Mason: Type- and Name-Guided Program Synthesis
Jasper Geer, Fox Huston, Jeffrey S. Foster
TL;DR
Mason presents a fragment-based approach to synthesizing object-oriented programs by guiding the search with typing constraints and naming information, enabling automatic insertion of design patterns into existing code. The core formalism defines a core OO language, constraint-based type inference, and synthesis rules, while the implementation in Scala demonstrates practical feasibility. Two extensions—trace-guided backtracking and name patterns—address search-space explosion and improve performance on larger benchmarks. Empirical evaluation across multiple design-pattern benchmarks shows Mason can solve many instances more efficiently with the extensions, marking a significant step toward automated multi-class OO program synthesis.
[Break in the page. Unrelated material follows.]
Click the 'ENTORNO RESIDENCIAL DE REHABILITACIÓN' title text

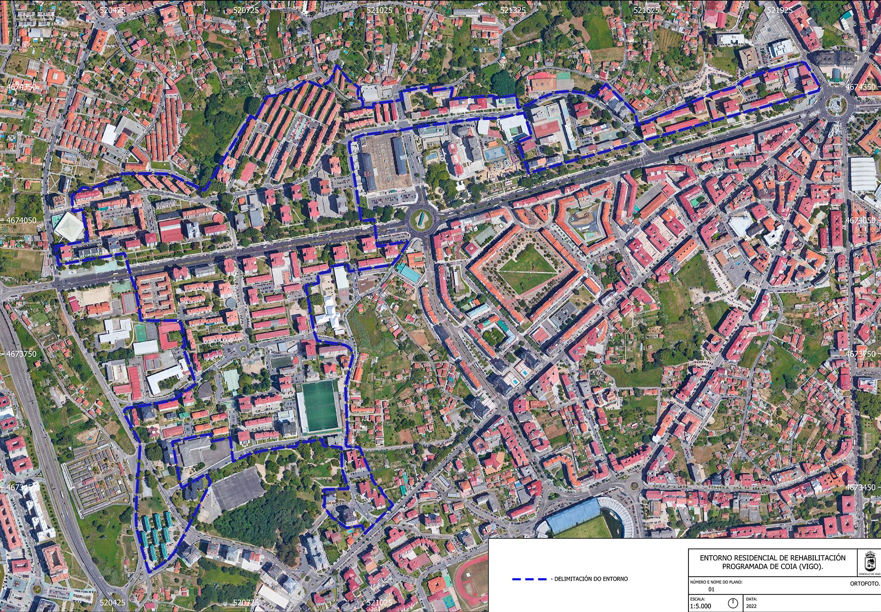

The work lays groundwork for richer specifications and integration with lower-level or more expressive typing regimes.
Abstract
Object-oriented programs tend to be written using many common coding idioms, such as those captured by design patterns. While design patterns are useful, implementing them is often tedious and repetitive, requiring boilerplate code that distracts the programmer from more essential details. In this paper, we introduce Mason, a tool that synthesizes object-oriented programs from partial program pieces, and we apply it to automatically insert design patterns into programs. At the core of Mason is a novel technique we call type- and name-guided synthesis, in which an enumerative solver traverses a partial program to generate typing constraints; discharges constraints via program transformations guided by the names of constrained types and members; and backtracks when a constraint is violated or a candidate program fails unit tests. We also introduce two extensions to Mason: a non-local backtracking heuristic that uses execution traces, and a language of patterns that impose syntactic restrictions on missing names. We evaluate Mason on a suite of benchmarks to which Mason must add various well-known design patterns implemented as a library of program pieces. We find that Mason performs well when very few candidate programs satisfy its typing constraints and that our extensions can improve Mason's performance significantly when this is not the case. We believe that Mason takes an important step forward in synthesizing multi-class object-oriented programs using design patterns.